For it to be a subspace it has to pass
1) must have the zero vector
2) closure under addition
3) closure under multiplaication
here is my work:
http://img206.imageshack.us/img206/8067/lastscan1qn.jpg
now it fails because it r1+r1-2 right? but why? because why wouldn't
3(s1+s2) also fail? because ur getting a different number if u like say, let s1 and s2 be 1, or r1 and 2 be 1, so did they both fail?

Actually, it doesn't fail. The problem said that r,s, and t were real numbers. So, if r1 and r2 are real numbers, then (r1+r2-1) is a real number. Call it R. Then r1+r2-2=R-1, which means that this component of the vector is ok.

Also if there was say
What if there were only 2 variables, only r and s, and U = [r s r], r & s are in R, now would this automaticallya not be a subpsace in R^3?

No, it would still be a subspace. Being a subspace of a vector space means being a subset that is also a vector space (with the same rules of addition and scalar multiplication as the original vector space). So the x-y plane is a subspace of R^3, as is the x-axis.

 

[mr_coffee]

LeonhardEuler, thanks for the reply! My professor did this problem,and we are having an exam on monday, and he told us it fails, because r1+r2-1 isn't equal to r1+r2-2, he said u cna't get the same number so it fails, is he wrong?

 

[LeonhardEuler]

Well, before I go saying that the professor is wrong, I would need to know the exact wording of the problem. As I understand it, r is allowed to be any real number and vectors in the subspace are allowed to have the first component equal to (r-1). Is that the case?

 

[mr_coffee]

He really didn't expand on what it said, all it says is:
Determine if the follwing is a subpsace of R^3. then the problem says
U = {
r-1
3s
t,

r,s,t in R }

So they are all real numbers.

 

[matt grime]

I think the question is badly phrased (either by you or your teacher). As a set the vectors given are all of R^3, and so that subset is certainly a subspace of R^3. Have you failed to define something properly?

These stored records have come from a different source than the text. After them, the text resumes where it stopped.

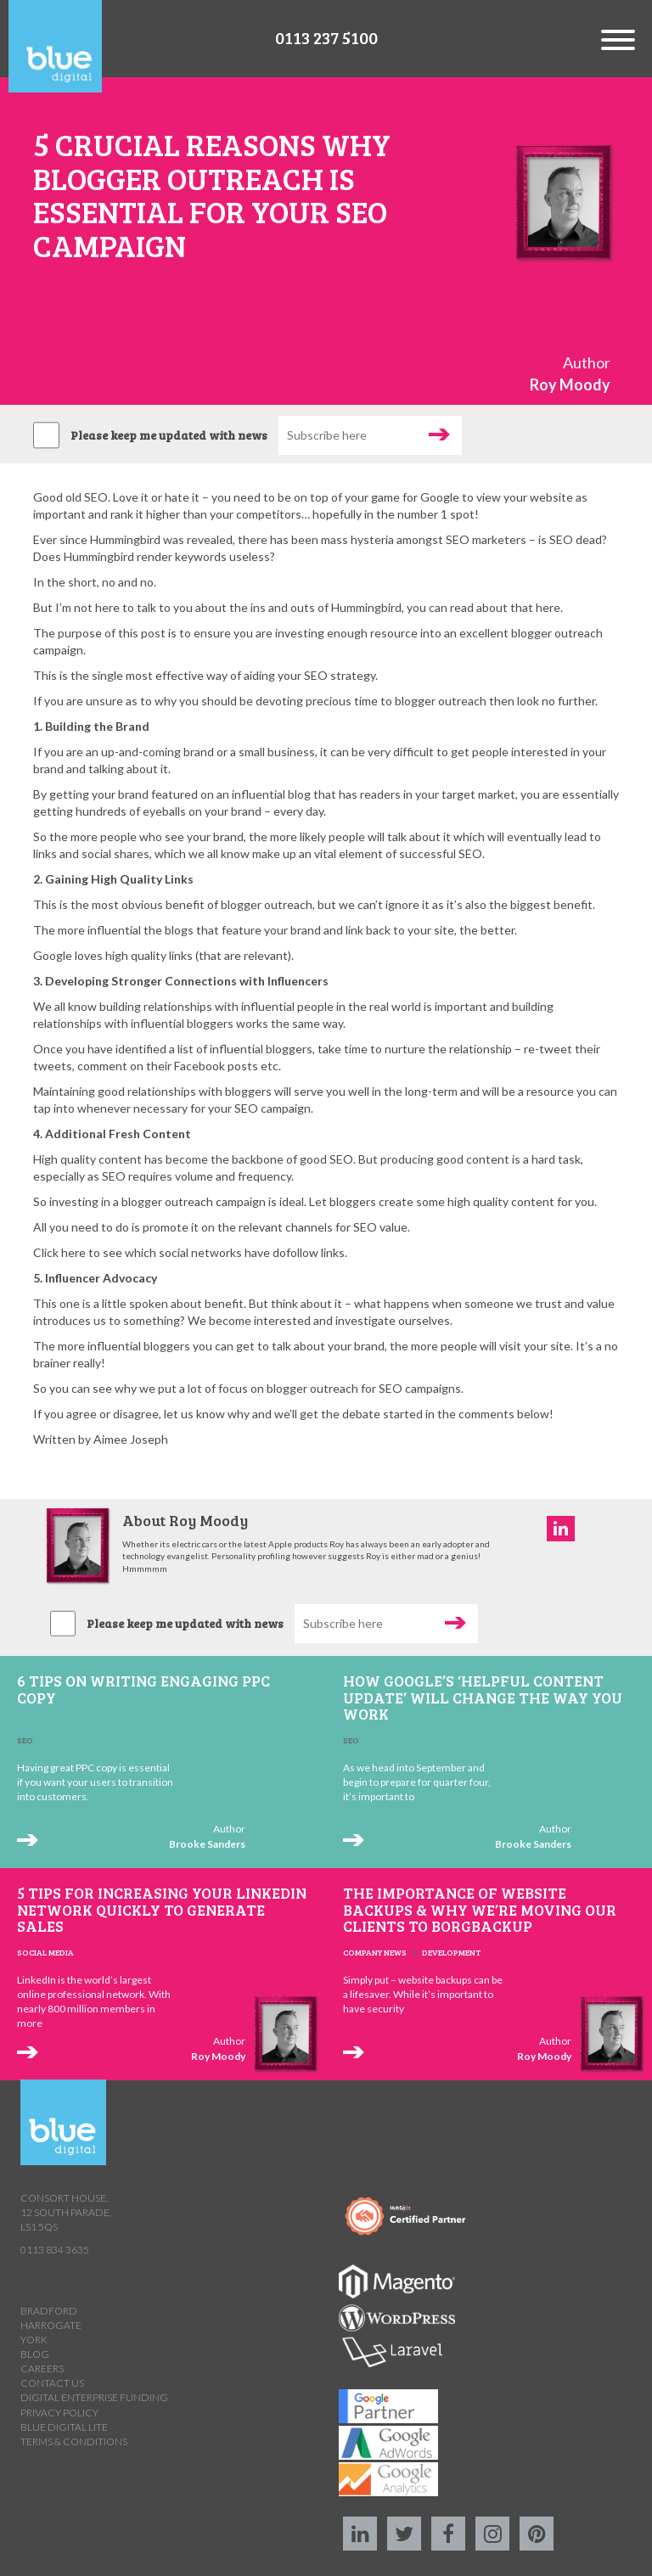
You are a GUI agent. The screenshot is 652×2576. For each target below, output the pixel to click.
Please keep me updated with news (168, 435)
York (34, 2339)
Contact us (52, 2383)
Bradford (48, 2310)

In any case, what he's trying to get at is that whilst it is a vector space it is not a subspace since we have to define a different addition on the first component, that is the addition of x+y is different if done in R^3 or done in the set itself. Ie the operation u@v=u+v-1 on the underyling set R is an isomorphism of additive groups but does not identify R with a subgroup of itself under addition.

 

[mr_coffee]

How is it suppose to be phrased if you want it to fail in the case of r1-r2 -2, because that's how he thought it failed, so what would u have to add to the directions for that case to occur? (failure under closure of addition)

 

[matt grime]

Unless you define the operations on the vectors it fails to be well phrased since as a set that is clearly all of R^3! You need to explain how the description (parametrization) of the vectors in terms of r,s,t interacts with the operations.

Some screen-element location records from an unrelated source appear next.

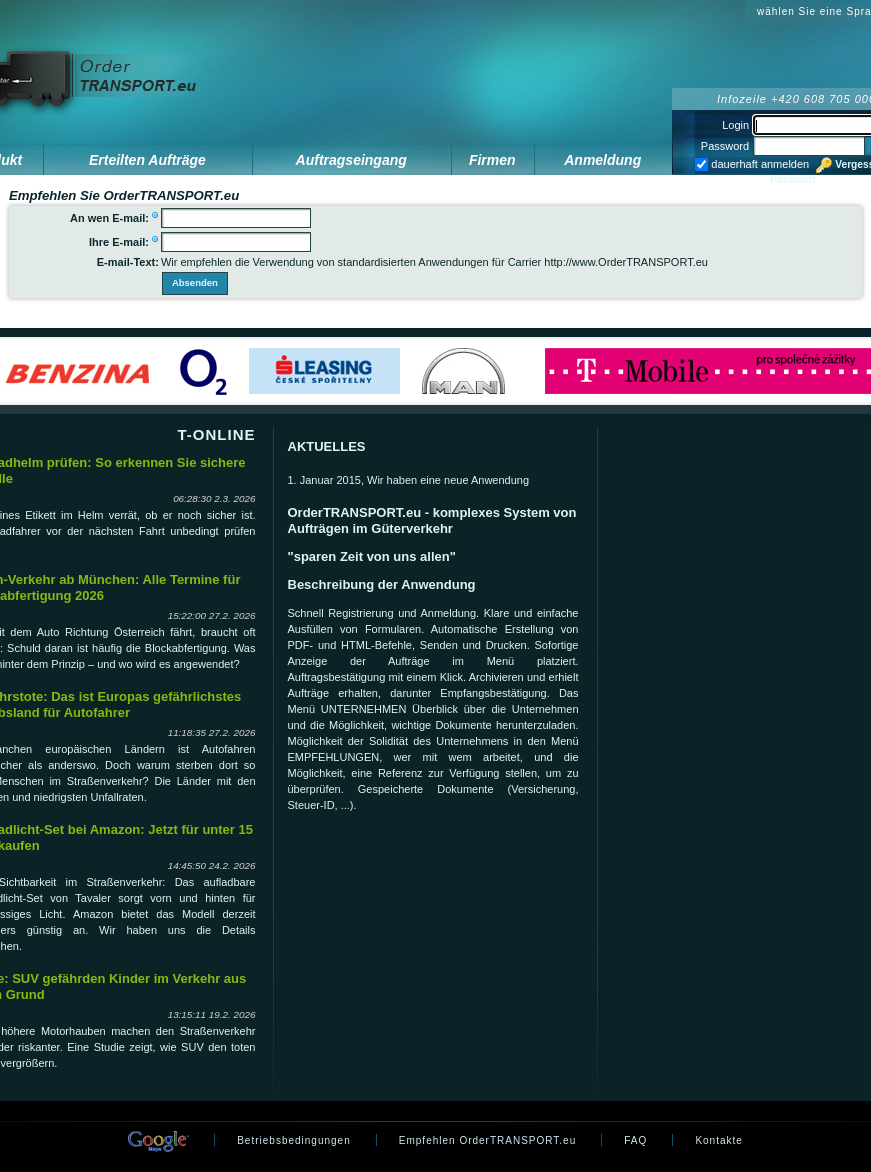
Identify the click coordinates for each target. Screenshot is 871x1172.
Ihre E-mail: (119, 242)
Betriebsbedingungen (294, 1140)
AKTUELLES (327, 446)
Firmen (492, 160)
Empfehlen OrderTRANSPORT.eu (487, 1140)
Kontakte (718, 1140)
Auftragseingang (351, 160)
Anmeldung (602, 160)
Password (725, 146)
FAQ (635, 1140)
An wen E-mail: (109, 218)
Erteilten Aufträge (147, 160)
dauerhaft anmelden (758, 164)
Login (735, 125)
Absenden (195, 282)
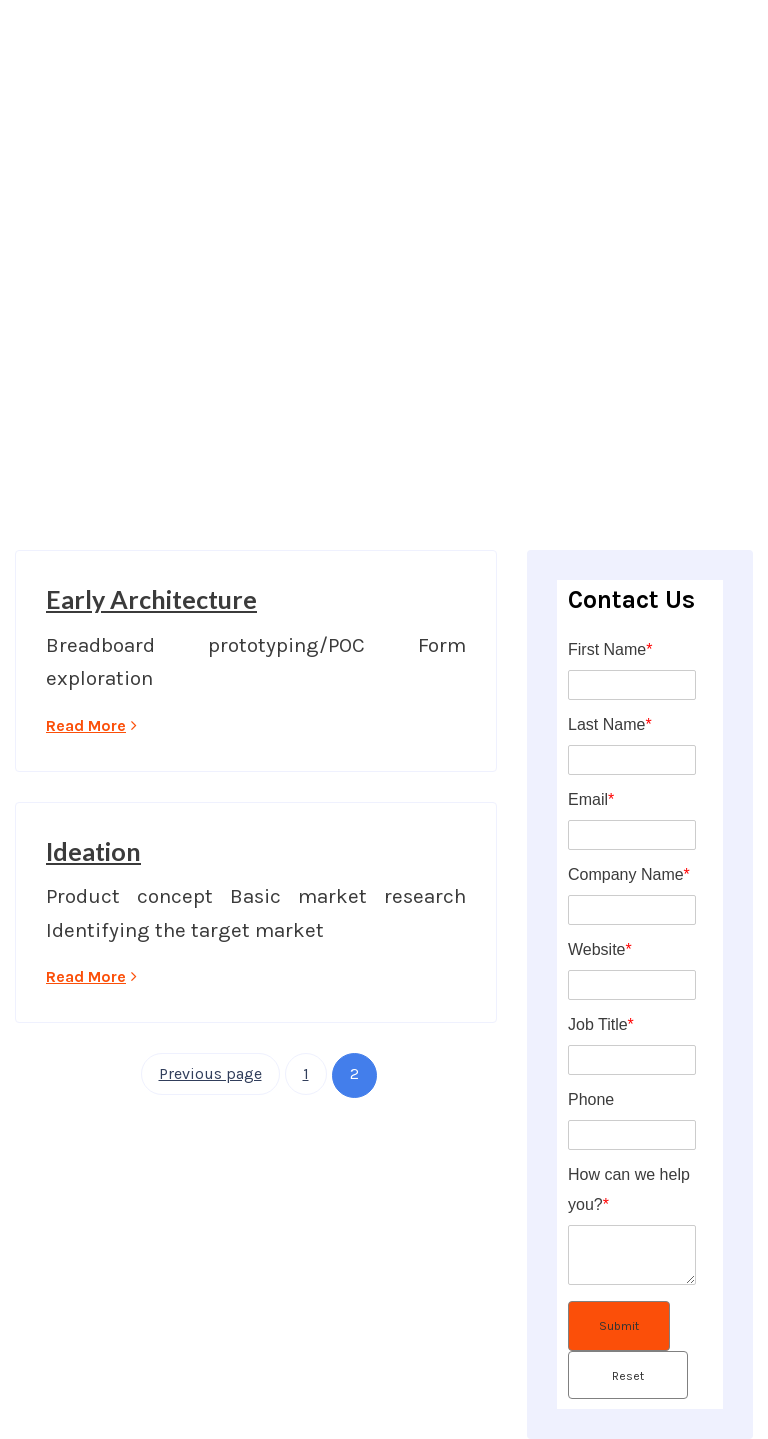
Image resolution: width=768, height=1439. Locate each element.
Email (591, 799)
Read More (91, 725)
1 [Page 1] (306, 1073)
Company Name (629, 874)
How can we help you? (629, 1189)
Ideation (93, 851)
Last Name (610, 724)
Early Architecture (151, 599)
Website (600, 949)
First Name (610, 649)
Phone (591, 1099)
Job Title (601, 1024)
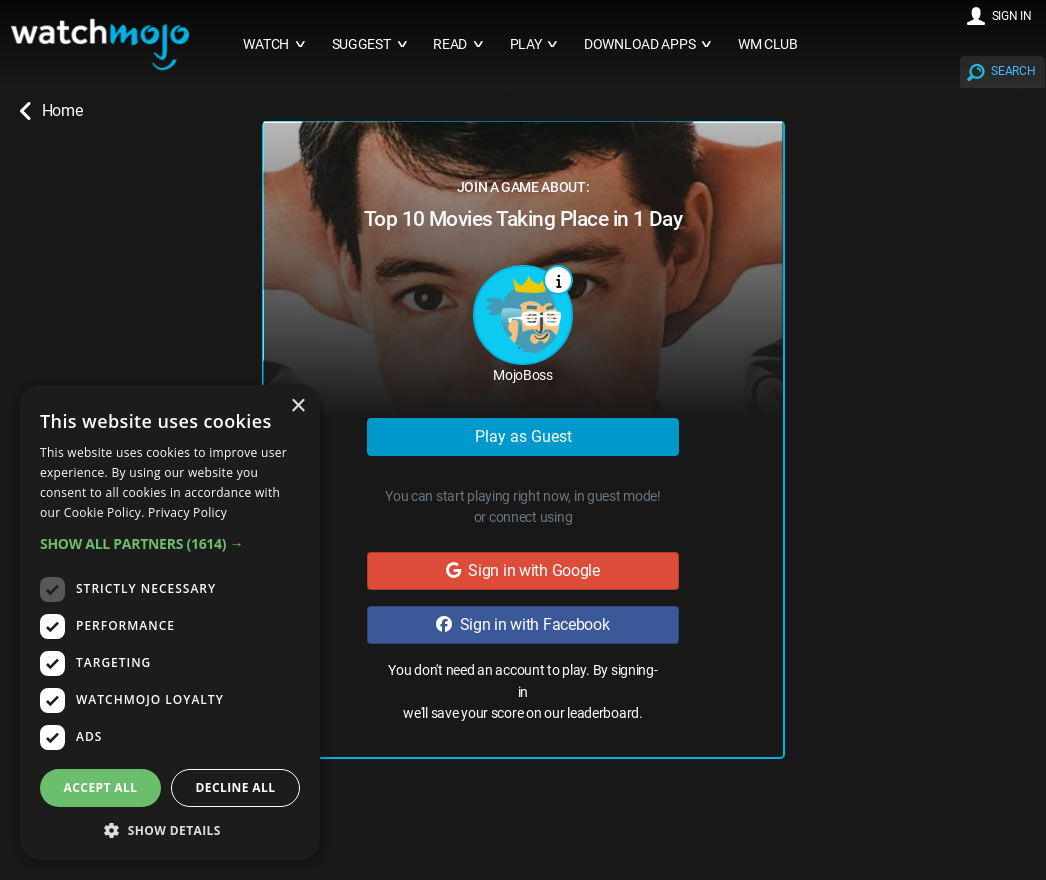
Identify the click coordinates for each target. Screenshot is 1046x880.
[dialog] (170, 622)
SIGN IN (1012, 16)
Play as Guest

It is sort of clear what he's getting at...

 

[HallsofIvy]

How is it suppose to be phrased if you want it to fail in the case of r1-r2 -2, because that's how he thought it failed, so what would u have to add to the directions for that case to occur? (failure under closure of addition)

If, for example your vectors were of the form (r-1, s, r) where the first component was always 1 less than the third, then it would not be a subspace because (1, 1, 2) is in that set and so is (2, 5, 3). But their sum, (3, 6, 5) is not in the set: 3= 5-2 not 5-1. Of course, here the zero vector (0, 0, 0) is also not in the set.

In the example you first gave, (r-1, 3s, t), if r, s, and t can be any numbers, let x= r-1, y= 3s, z= t and you have (x, y, z) where x, y, and z can be any numbers: that's all of R³. The set you gave spans all of R³, which, interestingly, is what you title this thread.
If the problem was to show that this set was NOT a subspace, why did you title the thread "confused on why this set spans R³"?

 

[mr_coffee]

Thanks Ivey, cleary my professor is wrong, becuase no the problem wasn't to show that this set was NOT a subspace the question says:
Determine if the following is a subspace of R^3. and yes r,x, and t can be any real number. Because the problem says: r,s,t in R. Also he said the set of vectors (r-1,3s,t) does contain the zero vector shows that he didn't set any pre-conditions that says, the first component is less than the thrid. So as a general rule, can you say, as long as the addition makes sense, it passes under closure of addition? like as you showed,
3 = 5-2 not 5-1.

Note: the reason i asked, "so what would u have to add to the directions for that case to occur? (failure under closure of addition)" was becuase i was trying to see if my professor just forgot to tell us somthing, but that wasn't the case.

 

[HallsofIvy]

"can you say, as long as the addition makes sense, it passes under closure of addition?"

I'm not sure what you mean by "the addition makes sense". In the example I gave, (r-1, s, r), didn't the addition "make sense"?

By the where, where did you get "Ivey"?

 

[mr_coffee]

hah Sorry, I don't know why I put an 'e' in there. When i said, "the adddition make sense" i ment, like 5-2 = 3, but 5-1 is not equal to 3, so if u made 2 vector sets like I did above to prove closure under addition works, how does this prove it?
(r1-1, 3s1, t1) + (r2-1,3s2,t2);
(r1+r2-2 ,3(s1+s2), t1+t2);

So since its in the same form as
(r-1,3s,t) it works? but how is it in the same form, if its not longer
r-1, but insteed, R-2? if R = r1+r2?

THe more i look into this the more i get confused!

Like.
let r = 0, u get -1 for the case where (r-1,3s,t).
for case 2:
r1+r2-2
r1 = 0, r2 = 0, u get -2
not -1!